Only two Santa Fe steam locomotives have been returned to full operation since the road's last steam runs in 1957, with the
well-known 4-8-4 3751 being most prominent and still operable, plus the 1316, a 4-6-2 displayed for many years at San Angelo, Texas and operated until recent years at the Texas State Railroad, with another number applied.

Two of the 2-8-0s are notable as excellent examples of cosmetic restoration, including the 132, an 1880 antique that was given a full and expensive return to its original appearance after donation to the Kansas Museum of History in Topeka (and subject of its own South Platte Press book, previously reviewed here). The other is the 870, a 1906 Baldwin sold in
1940 to the Albuquerque & Cerrillos Coal Company. Long derelict outside the mine at Madrid, New Mexico, it was acquired in the late-1980s by the City of Santa Fe Springs, California and given a thorough makeover by locomotive restorer Stan Garner.
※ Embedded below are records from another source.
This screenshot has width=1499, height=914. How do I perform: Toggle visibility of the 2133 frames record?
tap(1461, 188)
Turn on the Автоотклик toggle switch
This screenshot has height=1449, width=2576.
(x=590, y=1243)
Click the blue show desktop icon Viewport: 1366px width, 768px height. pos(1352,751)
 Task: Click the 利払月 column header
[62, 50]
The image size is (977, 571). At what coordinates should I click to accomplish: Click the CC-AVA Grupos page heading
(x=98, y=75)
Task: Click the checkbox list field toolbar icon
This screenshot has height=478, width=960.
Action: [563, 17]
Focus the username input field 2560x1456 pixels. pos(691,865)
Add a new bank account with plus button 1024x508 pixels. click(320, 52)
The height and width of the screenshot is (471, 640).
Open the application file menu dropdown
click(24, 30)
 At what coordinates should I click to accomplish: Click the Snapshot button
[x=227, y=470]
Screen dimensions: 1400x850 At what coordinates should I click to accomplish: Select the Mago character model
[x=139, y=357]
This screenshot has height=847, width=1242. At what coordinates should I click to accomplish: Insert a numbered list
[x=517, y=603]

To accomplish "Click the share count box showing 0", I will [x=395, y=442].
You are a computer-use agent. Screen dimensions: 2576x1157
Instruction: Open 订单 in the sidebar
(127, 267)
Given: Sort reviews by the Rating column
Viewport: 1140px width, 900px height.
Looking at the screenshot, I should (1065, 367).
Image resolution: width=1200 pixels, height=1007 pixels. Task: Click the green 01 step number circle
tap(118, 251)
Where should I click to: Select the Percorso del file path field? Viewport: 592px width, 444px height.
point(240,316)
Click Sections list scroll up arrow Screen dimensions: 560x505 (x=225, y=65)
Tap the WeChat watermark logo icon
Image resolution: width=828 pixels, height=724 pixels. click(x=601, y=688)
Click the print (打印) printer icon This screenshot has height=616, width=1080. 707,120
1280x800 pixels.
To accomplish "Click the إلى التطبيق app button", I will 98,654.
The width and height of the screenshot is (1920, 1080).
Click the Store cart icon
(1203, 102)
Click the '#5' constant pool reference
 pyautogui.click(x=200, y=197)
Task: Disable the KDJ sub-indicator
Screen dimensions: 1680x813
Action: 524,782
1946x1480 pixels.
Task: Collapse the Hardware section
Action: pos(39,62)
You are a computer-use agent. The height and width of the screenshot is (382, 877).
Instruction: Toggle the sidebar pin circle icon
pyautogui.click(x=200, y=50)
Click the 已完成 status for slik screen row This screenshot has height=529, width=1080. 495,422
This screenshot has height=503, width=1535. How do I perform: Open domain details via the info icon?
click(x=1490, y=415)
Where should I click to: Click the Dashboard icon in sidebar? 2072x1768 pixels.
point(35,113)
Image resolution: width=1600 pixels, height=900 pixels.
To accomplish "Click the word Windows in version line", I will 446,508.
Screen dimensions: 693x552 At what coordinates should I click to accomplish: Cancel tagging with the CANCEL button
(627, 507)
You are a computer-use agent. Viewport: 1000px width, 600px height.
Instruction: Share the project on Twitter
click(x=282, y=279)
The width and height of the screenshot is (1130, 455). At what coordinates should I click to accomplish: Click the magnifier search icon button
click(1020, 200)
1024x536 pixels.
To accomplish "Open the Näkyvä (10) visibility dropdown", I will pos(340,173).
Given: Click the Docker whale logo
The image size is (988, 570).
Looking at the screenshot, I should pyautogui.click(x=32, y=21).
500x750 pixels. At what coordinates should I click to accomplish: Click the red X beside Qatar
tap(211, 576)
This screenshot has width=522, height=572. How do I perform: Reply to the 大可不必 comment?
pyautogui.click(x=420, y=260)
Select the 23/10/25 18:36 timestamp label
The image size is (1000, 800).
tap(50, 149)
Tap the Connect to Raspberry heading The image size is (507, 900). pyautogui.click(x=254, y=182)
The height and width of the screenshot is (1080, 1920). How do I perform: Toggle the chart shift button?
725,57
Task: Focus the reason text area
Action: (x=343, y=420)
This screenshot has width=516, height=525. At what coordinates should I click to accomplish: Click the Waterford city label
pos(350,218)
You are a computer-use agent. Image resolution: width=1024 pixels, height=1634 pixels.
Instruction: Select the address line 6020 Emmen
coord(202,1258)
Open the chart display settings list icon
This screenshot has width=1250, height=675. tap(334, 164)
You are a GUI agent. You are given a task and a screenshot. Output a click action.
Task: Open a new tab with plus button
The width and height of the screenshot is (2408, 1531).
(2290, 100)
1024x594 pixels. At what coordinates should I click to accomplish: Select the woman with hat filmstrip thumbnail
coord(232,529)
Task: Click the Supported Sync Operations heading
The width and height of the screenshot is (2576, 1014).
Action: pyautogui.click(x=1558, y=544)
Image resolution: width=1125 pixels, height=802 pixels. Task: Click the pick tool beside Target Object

Mention is given to three other engines that were lost in the Kaw River floods of 1951. These fell into the swollen river when one of the spans was washed away, and never recovered. The entire bridge had been weighted down with dead locomotives in an attempt to keep it intact. Lost were 2-6-2 1035, 2-8-2 3167 and 2-8-2 4076. In 1956, the river was very low, so Santa Fe sent men down from the nearby Topeka Shops to burn off what was sticking up out of the mud, but one of the 2-8-2s was not found and presumably remains intact there.

This writer was asked to provide a brief summary of what can be done to reverse the condition of derelict display locomotives, and that (with most of the information previously obtained from steam guru J.D. Conrad) forms the last chapter of this inexpensive but valuable book. Ordering information may be found on the South Platte Press website.